Calling Windows API Functions Int Message. Box (HWND H. WND, LPCTSTR LP. TEXT, LPCTSTR LP. CAPTION, UINT U. TYPE); Almost all parameters of API functions are in reality 32 -bit integers: HWND - 32bit integer, LPCTStr - 32bit pointer to the string, UINT - 32 -bit integer. Suffices "A" is often added to the name of the functions to go to a newer versions of functions.

Calling Windows API Functions Int Message. Box (HWND H. WND, LPCTSTR LP. TEXT, LPCTSTR LP. CAPTION, UINT U. TYPE); When using MASM, it is necessary at the end of the name to add @n n - the number of bytes, which occupy the transmitted arguments in the stack. For Win 32 API functions, this number can be defined as the number of arguments n multiplied by 4 (bytes in each argument): n \u003d 4 * n. To call the function, use the Call Assembler command. In this case, all function arguments are transmitted to it through the stack (Push command). Direction of argument transfer: left to right - bottom up. The first will be placed on the stack of the U argument. Type. Calling the specified function will look like this: Call Message. Box. [Email Protected]

Calling Windows API Functions Int Message. Box (HWND H. WND, LPCTSTR LP. TEXT, LPCTSTR LP. CAPTION, UINT U. TYPE); The result of the execution of any API function is, as a rule, an integer that returns to the EAX register. The Offset directive is a "shift in segment", or, translating in the concept of high-level languages, the "pointer" of the beginning of the row. EQU directive is similar to #Define in Si language defines a constant. The Extern directive indicates the translator that the function or identifier is external with respect to this module.

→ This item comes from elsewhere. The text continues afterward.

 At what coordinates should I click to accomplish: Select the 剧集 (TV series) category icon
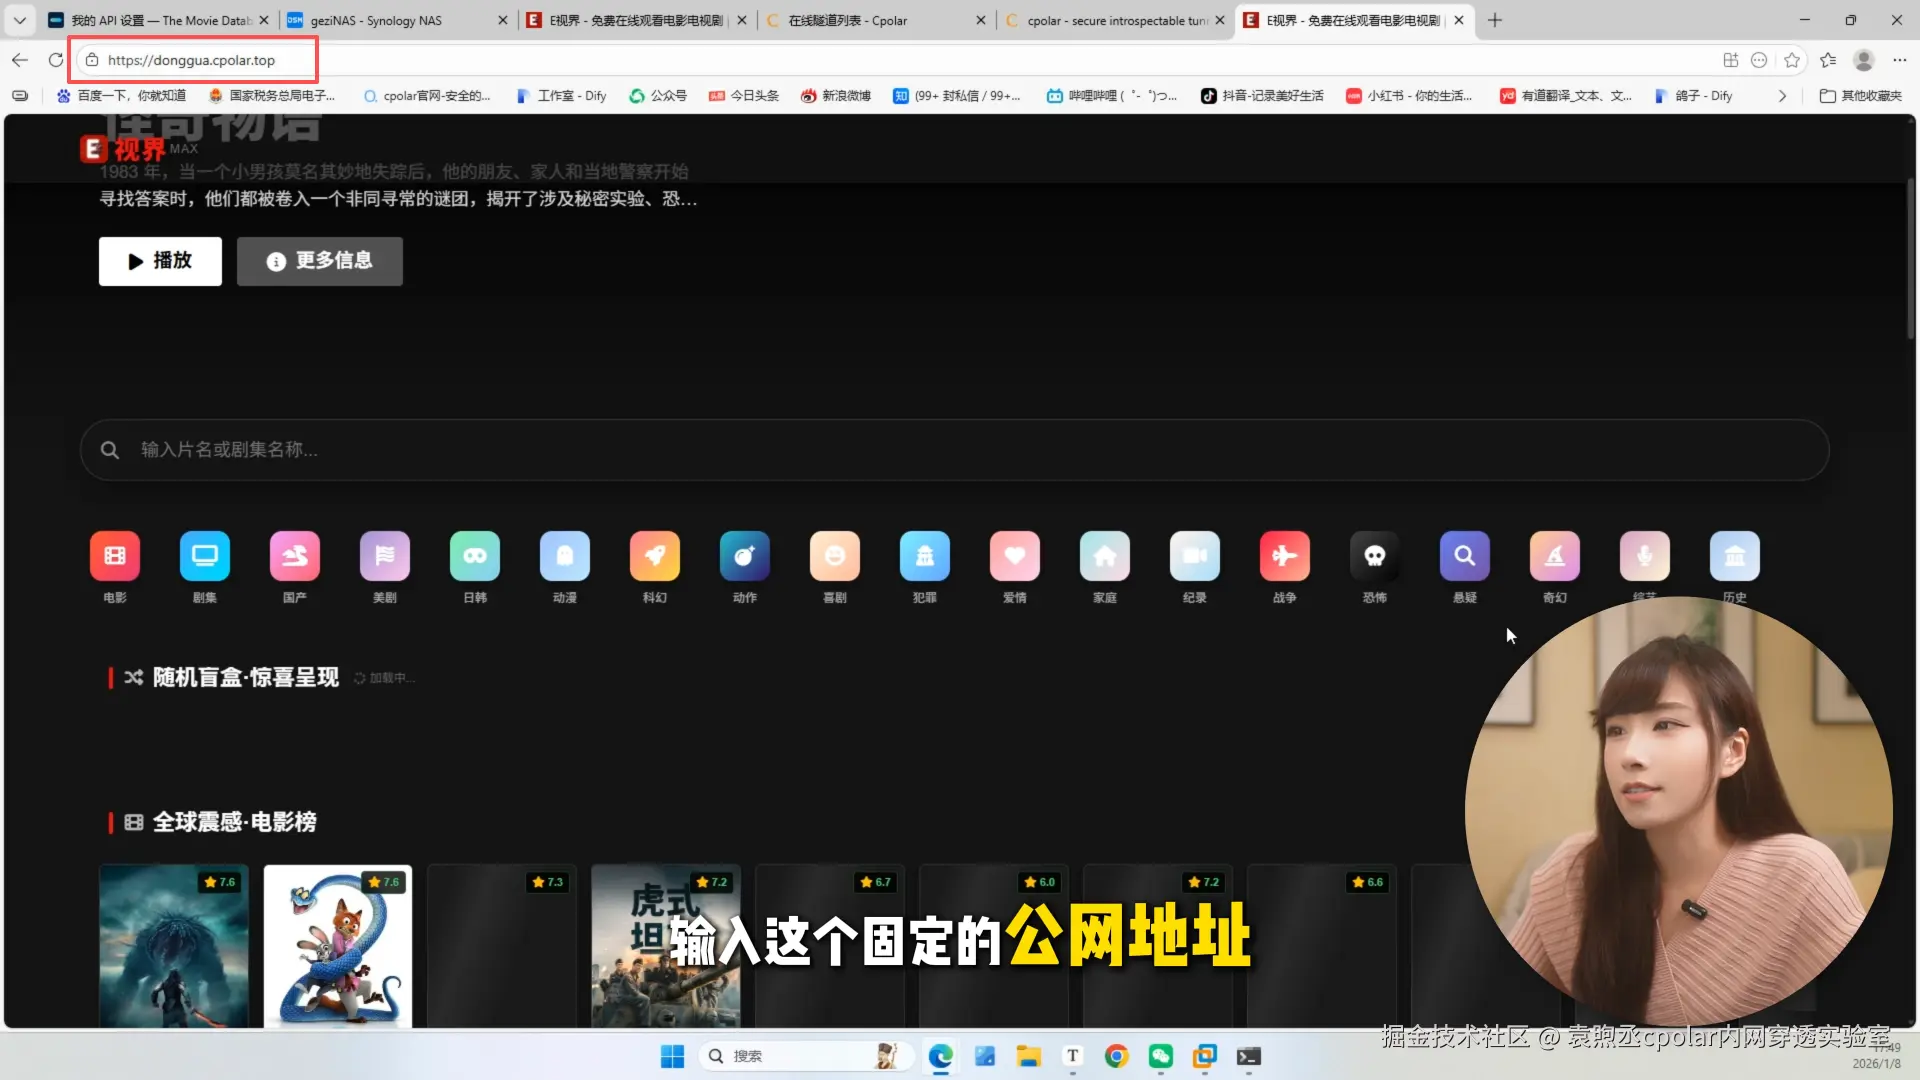205,556
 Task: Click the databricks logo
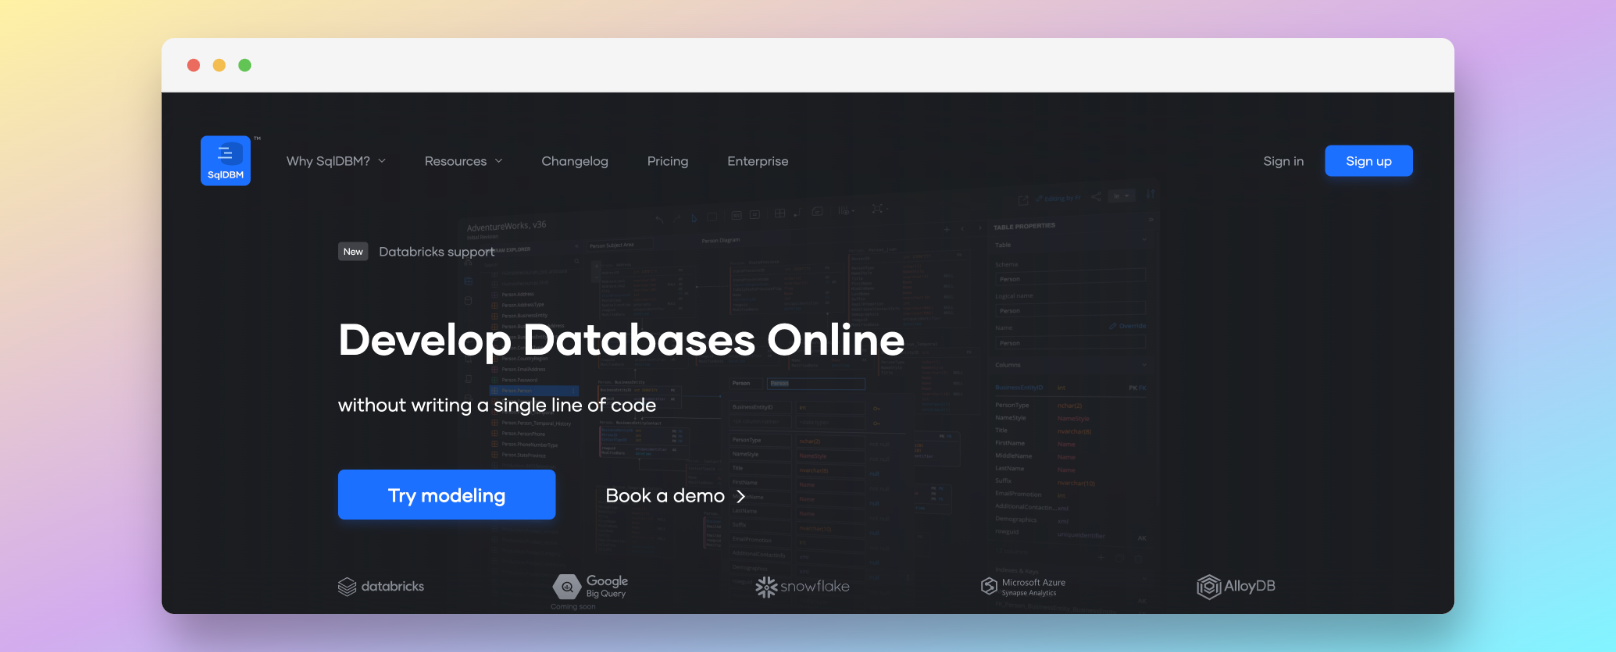point(381,587)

Example of the program "Hello everyone!" . 686 P. Model Flat, Stdcall. Stack 4096. Data MB_OK EQU 0 STR 1 DB "My First Program", 0 Str 2 DB "Hello everyone!", 0 HW DD? Extern Message. Box. [Email Protected]: Near. Code Start: Push MB_OK Push Offset Str 1 Push Offset Str 2 Push Hw Call Message. Box. [Email Protected] Ret End Start

The Invoke Directive The MASM language translator allows you to simplify the call for functions using macro-free - Invoke: invoke directive function, parameter1, parameter2, ... There is no need to add @ 16 to the function call; Parameters are recorded exactly in the order in which the function describe is described. Macrifices of translator The parameters are placed on the stack. To use the Invoke Directive, you need to have a description of the prototype function using the proto directive in the form: Message. Box. A proto: DWORD ,: DWORD If the program uses a variety of Win 32 API functions, it is advisable to use the Include C: MASM 32InCludeUser 32. Inc.